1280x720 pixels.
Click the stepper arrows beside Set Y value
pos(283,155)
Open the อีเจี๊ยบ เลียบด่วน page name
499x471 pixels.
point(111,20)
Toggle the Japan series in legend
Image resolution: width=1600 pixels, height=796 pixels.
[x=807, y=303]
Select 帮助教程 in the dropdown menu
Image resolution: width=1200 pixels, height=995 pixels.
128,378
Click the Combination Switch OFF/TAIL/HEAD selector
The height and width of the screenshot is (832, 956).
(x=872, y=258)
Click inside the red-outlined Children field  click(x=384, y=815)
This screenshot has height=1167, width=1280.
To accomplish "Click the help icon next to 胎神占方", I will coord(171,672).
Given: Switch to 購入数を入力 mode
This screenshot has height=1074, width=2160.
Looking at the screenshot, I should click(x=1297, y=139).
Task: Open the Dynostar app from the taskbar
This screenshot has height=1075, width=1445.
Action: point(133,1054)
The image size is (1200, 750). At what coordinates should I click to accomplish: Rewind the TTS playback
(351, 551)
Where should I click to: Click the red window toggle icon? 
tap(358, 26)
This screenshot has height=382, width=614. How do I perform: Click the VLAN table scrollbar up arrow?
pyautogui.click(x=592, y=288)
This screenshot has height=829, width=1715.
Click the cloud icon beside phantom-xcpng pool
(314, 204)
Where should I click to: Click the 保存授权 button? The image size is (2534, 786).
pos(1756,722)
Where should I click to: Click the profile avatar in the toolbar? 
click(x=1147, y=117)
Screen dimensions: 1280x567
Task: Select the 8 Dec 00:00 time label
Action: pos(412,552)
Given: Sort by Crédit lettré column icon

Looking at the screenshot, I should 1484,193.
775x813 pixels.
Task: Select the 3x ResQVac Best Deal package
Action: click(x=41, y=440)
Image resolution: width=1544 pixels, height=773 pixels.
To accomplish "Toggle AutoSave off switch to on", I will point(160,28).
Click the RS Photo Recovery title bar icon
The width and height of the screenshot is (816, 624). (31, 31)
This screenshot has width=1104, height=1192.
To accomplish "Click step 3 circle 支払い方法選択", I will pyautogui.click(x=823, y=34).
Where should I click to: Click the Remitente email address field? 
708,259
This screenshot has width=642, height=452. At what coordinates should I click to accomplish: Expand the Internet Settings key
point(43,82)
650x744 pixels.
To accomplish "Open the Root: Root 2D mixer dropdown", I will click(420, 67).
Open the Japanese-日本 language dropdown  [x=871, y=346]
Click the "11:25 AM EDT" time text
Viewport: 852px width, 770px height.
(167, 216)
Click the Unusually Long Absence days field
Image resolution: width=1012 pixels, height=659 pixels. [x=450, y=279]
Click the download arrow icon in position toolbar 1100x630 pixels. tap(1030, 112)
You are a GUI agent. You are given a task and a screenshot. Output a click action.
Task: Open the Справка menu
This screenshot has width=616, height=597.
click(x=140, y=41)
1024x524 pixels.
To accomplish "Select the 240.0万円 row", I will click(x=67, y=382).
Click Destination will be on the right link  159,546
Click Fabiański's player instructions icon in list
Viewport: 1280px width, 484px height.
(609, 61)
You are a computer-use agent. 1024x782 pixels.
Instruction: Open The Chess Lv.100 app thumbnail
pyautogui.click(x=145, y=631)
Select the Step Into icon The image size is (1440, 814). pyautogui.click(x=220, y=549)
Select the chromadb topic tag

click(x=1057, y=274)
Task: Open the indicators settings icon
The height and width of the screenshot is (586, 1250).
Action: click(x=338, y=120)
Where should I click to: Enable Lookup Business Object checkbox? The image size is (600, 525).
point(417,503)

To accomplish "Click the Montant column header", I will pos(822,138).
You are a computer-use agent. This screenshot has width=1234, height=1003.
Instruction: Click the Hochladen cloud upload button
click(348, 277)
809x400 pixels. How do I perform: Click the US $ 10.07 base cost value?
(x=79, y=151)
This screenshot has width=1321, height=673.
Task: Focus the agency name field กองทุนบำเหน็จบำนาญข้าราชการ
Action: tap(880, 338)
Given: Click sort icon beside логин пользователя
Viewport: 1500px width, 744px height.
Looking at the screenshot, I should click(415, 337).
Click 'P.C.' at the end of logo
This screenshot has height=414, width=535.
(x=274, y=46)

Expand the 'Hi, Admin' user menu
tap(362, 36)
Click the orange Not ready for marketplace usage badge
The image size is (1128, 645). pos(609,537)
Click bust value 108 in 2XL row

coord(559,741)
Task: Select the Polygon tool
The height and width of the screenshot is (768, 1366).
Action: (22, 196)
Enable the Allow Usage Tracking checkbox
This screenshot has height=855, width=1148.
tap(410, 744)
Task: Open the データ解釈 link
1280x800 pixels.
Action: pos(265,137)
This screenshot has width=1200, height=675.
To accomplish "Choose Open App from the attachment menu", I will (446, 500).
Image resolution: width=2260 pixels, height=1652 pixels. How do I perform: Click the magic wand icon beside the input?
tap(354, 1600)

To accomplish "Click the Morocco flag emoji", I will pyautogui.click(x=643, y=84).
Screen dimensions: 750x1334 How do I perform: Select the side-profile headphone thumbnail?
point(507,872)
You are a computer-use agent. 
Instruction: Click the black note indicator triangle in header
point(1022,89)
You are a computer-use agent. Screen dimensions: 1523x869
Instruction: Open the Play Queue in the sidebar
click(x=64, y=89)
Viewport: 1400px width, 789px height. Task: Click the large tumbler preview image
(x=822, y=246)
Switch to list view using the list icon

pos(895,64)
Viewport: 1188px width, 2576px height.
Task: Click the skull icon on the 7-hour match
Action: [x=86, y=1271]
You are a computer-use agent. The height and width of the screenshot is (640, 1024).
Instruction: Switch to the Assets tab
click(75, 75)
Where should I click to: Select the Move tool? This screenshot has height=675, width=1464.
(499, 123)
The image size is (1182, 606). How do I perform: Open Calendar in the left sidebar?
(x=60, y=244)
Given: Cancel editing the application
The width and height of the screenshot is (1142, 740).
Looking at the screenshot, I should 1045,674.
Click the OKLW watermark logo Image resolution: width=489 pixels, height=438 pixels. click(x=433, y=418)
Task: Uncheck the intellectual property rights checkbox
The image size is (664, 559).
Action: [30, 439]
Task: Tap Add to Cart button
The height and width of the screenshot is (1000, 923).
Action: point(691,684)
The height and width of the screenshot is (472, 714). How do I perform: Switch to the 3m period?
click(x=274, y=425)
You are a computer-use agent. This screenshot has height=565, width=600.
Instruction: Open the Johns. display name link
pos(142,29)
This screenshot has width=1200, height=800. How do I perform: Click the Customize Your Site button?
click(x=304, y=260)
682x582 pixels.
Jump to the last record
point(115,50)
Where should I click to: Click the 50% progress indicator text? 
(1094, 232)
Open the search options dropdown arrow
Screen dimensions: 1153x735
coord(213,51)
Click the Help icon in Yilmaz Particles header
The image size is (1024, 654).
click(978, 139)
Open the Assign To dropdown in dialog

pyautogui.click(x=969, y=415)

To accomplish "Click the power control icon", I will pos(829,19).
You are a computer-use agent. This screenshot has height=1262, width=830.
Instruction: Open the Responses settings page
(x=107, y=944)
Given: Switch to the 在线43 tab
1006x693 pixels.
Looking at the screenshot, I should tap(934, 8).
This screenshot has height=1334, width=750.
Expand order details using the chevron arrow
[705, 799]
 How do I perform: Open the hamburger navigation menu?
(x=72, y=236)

• **TASK REQUIREMENTS**
Lines in the records above that carry the word "from" are to be located and copied.

• **TASK ANSWER**
Task: Open the Dynostar app from the taskbar
To accomplish "Choose Open App from the attachment menu", I will (446, 500).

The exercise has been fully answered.